Sofia and Lucien stood at the end of the hall by the great stair, hands twined so tightly their knuckles ached white.
She wore a dark traveling cloak one of the women had altered through the night; he wore a coat that once belonged to an officer in a human army–anonymous, well–cut, forgettable. He had tucked his hair back. He had tucked everything sharp back except his eyes.
Sofia’s gaze found me and flinched with memory and relief all at once. I crossed the space between us and took her free hand in both of mine.
“You don’t have to say anything,” I told her.
She said it anyway. “Thank you.”
Lucien dipped his head toward Francesco. Not quite a bow; something more honest. “I won’t forget who did what my own would not, King Francesco.”
Francesco’s mouth crooked at the corner. “Keep her safe,” he said, and the word her carried the bone–deep, vow–cold weight only a mated wolf can recognize. “Or I come to Romania and ruin someone’s day.”
“Several someones,” Audrey supplied helpfully.
Monica elbowed her in the ribs, discreet in the way a thunderclap is discreet.
We moved as a small procession through the waking manor. In the kitchen Maria stood with steam rising around her like prayer, ladling soup into crockery that would be eaten by men who hadn’t expected to be hungry at this hour. She stopped us with a hand on Sofia’s sleeve and kissed the girl’s forehead the way grandmothers are allowed to kiss even queens. “You come home to us if you want,” she said. “Or send word that your home found you elsewhere. Both are allowed.”
Lucio pressed a leather pouch into Lucien’s palm. “Coins,” he said. “And a wedding ring I wore once when the world was less complicated.
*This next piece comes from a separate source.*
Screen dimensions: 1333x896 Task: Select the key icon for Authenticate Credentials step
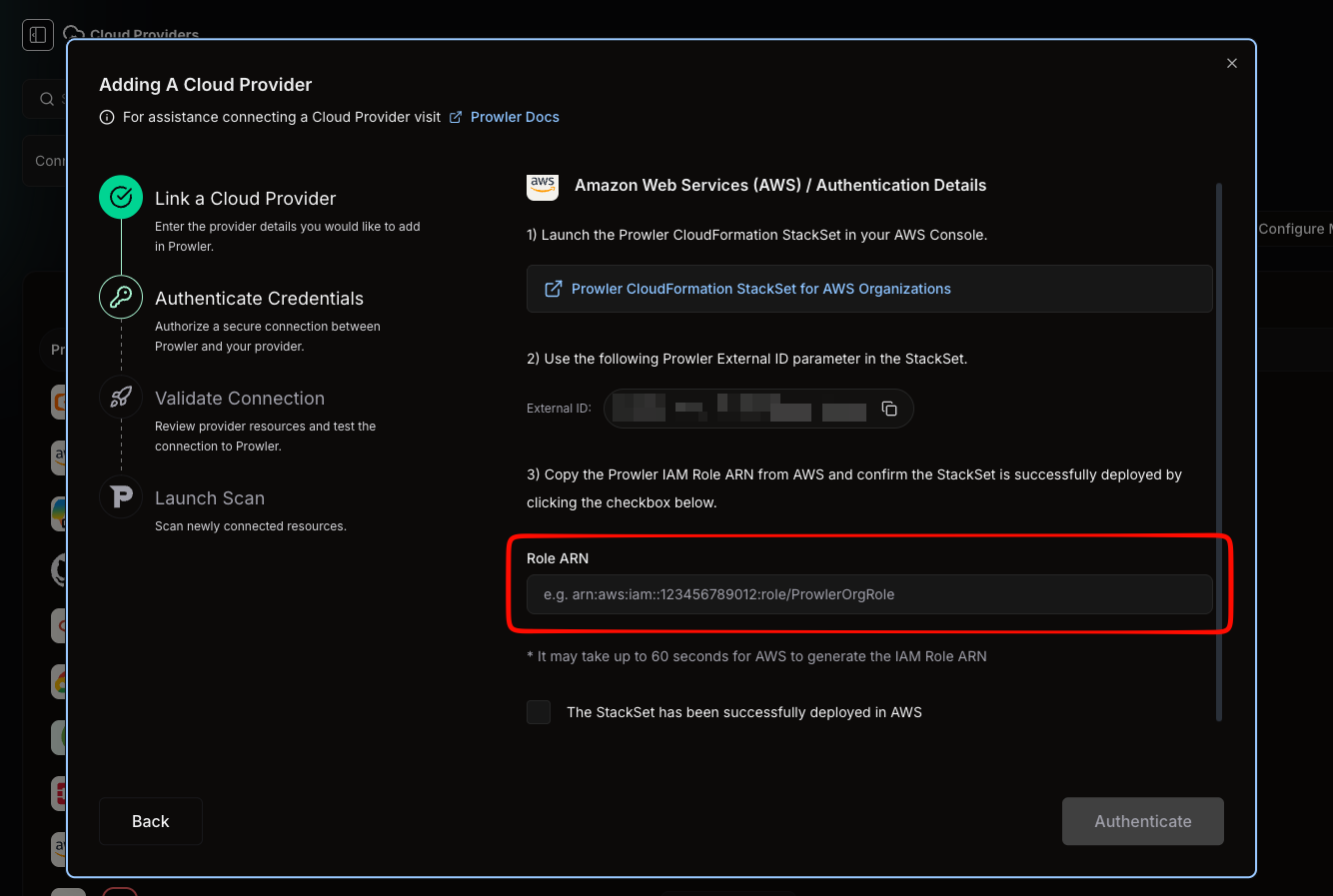120,297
It buys better treatment in human inns than a crest ever will.”
Outside, the sky had diluted from slate to pearl.
The horses were ready–two steady bays for the road, chosen for sense over speed; two remounts tethered behind.
Beta Alfonso had laid the gear as if he’d been born with a list in his hand.
On the mounting block, he unfurled a map already creased where fingers had thought too much in the night.
“Here,” he said, tapping. “Avoid the old smugglers‘ path. Alpha Dorian’s men know it. Take the salt road to the mill and then cut north by the willow stand–there’s a ford there that doesn’t look like a ford, which is the best
12:44 Mon, Sep 15
Chapter 174
55 vouches
kind. In two days you’ll hit the border market; keep to the fishmongers‘ side and no one will sniff you. Another two, and you’ll see the first Romanian waystones. Vaughan’s pass is watched; take the shepherds‘ track just below it. If anyone stops you before then, you trade names for names–not truths.” He looked up, expression going from clerk to brother. “I’ve sent ahead. There will be a woman with a red scarf at the border inn. Tell her you’re buying winter apples.”
Sofia said the word very softly. “Winter.”
Lucien slid his hand over hers, thumb drawing one, slow circle. “We’ll have one,” he said. “Many.”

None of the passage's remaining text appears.